Collected data entries:
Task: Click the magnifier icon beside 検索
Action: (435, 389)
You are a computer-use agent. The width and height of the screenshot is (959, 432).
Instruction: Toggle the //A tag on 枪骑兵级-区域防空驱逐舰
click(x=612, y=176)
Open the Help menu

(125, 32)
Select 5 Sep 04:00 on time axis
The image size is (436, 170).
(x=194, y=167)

--

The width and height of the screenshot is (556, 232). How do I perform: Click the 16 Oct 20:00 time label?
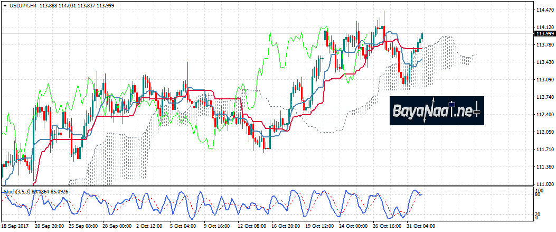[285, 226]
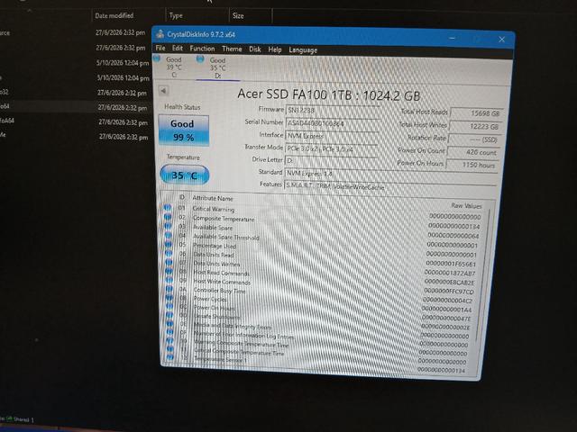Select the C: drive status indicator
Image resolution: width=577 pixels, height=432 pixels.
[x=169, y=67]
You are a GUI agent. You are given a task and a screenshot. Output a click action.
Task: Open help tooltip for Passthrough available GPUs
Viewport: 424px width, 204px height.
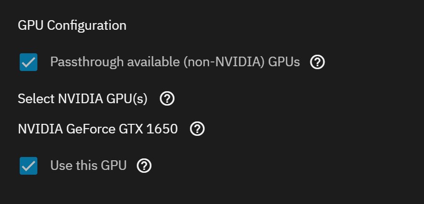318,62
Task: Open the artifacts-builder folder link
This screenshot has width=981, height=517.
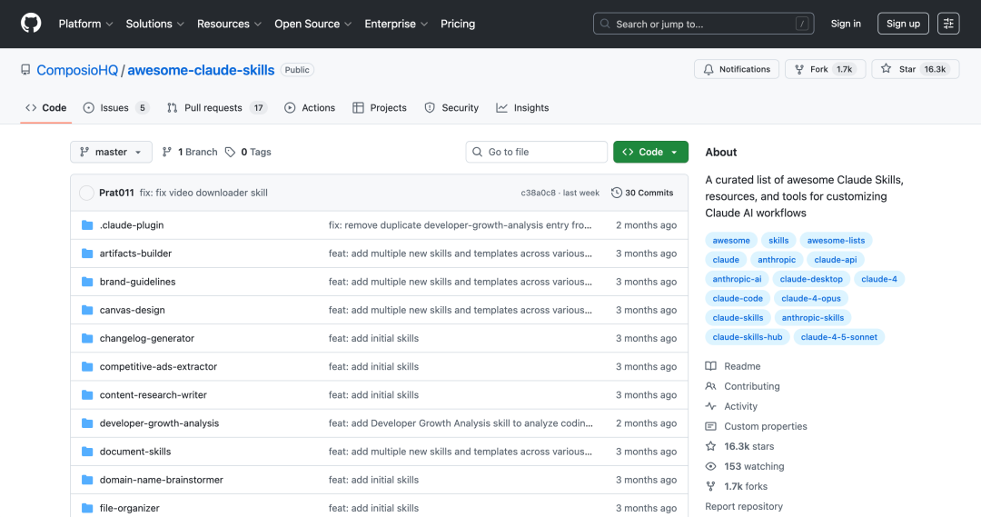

Exercise:
Looking at the records above, say how many of their lines include the word "agent", with no other words.

Exercise solution:
2